Uptime Kuma then continuously performs HTTP requests, tracks response times, and records failures that appear as red bars on the timeline.
Ping and TCP port monitors
For lower‑level infrastructure checks, you can configure Ping and TCP monitors.
Ping:
- Use when you want to validate network reachability of a host or device.
- Configure a hostname or IP and an interval; Kuma stores latency over time and flags packet loss as downtime.
TCP Port:
- Use when you want to ensure that a specific service port is open, such as a database on 5432 or an SMTP server on 25.
- Uptime Kuma attempts to open a TCP connection and treats failures as outages.
These monitors complement HTTP checks by detecting network and service‑layer issues that might appear before a web app itself fails.
Push monitors for internal jobs
Push monitors reverse the pattern: instead of Kuma polling your service, your service periodically sends a heartbeat URL.
This pattern is ideal for:
- Cron jobs or backup scripts that run on a schedule.
- Services behind NAT or CGNAT where inbound connections are not possible.
To configure:
- Add a new monitor and choose Push as the type.
- Note the generated URL and configure your script or app to perform an HTTP request to it every N seconds or minutes.
- Set the heartbeat interval to slightly more than the actual schedule; if Kuma does not receive a heartbeat within this window, it marks the monitor down.
Building Status Pages and Alerts
Uptime Kuma can expose friendly status pages and send alerts through many notification backends.
Public status pages
Status pages let you share the health of selected services without exposing the full admin interface. They are useful for end users, internal stakeholders, or as a simple SLO dashboard.
Core concepts:
- You can create one or more status pages, each with its own URL.
- Each page references a subset of monitors and can group them into sections like “Core APIs” or “Customer‑facing sites”.
- Uptime history is shown visually so visitors can see past incidents and overall reliability trends.

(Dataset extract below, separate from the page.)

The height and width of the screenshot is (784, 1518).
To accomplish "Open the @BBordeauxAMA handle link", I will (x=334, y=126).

Combining a status page with a vanity domain via a reverse proxy such as Nginx or Traefik yields a polished, branded experience.
Notification channels
Notifications are the last piece that turns monitoring into a practical operations tool.

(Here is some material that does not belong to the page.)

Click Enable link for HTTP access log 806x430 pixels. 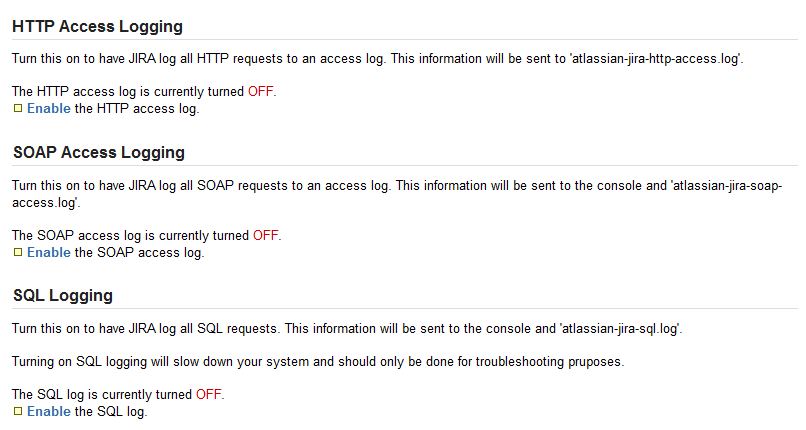pyautogui.click(x=48, y=108)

Uptime Kuma supports a range of channels including:
- Email, webhooks, and generic HTTP endpoints for integration with other systems.
- Chat and push services such as Telegram or ntfy for mobile and desktop alerts.
Typical workflow:
- In Settings → Notifications, create a new notification provider with any credentials or URLs required by the service.

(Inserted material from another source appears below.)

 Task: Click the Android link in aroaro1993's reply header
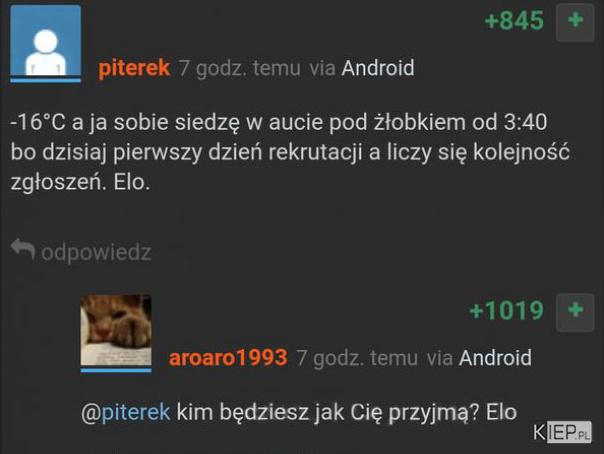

- Attach that notification to one or more monitors, optionally tuning when alerts fire.
- Validate by simulating a failure or temporarily stopping a monitored service to ensure alerts are delivered as expected.
Hardening, Backup, and Operations Tips
Once Uptime Kuma becomes central to your observability story, you should treat it like any other production service.
Good operational practices include:
- Persistence and backup: The
/app/datadirectory contains configuration, monitors, and history; back up the underlying volume regularly so you can restore quickly after failures. - Authentication and 2FA: Protect the admin account with a strong password and enable two‑factor authentication in settings to reduce the risk of unauthorized changes.
- Reverse proxy and TLS: Put Uptime Kuma behind a reverse proxy with TLS termination so you can serve it over HTTPS and optionally restrict access by IP or VPN.
- Resource planning: The application has modest CPU and memory demands, which makes it suitable for small VPS instances or even boards like the Raspberry Pi, but more monitors and shorter intervals will increase load and storage footprint.
By combining containerized deployment, a thoughtful monitor model, clear status pages, and tuned alerting, Uptime Kuma can become a lightweight but powerful piece of your monitoring stack, whether for a homelab or production workloads.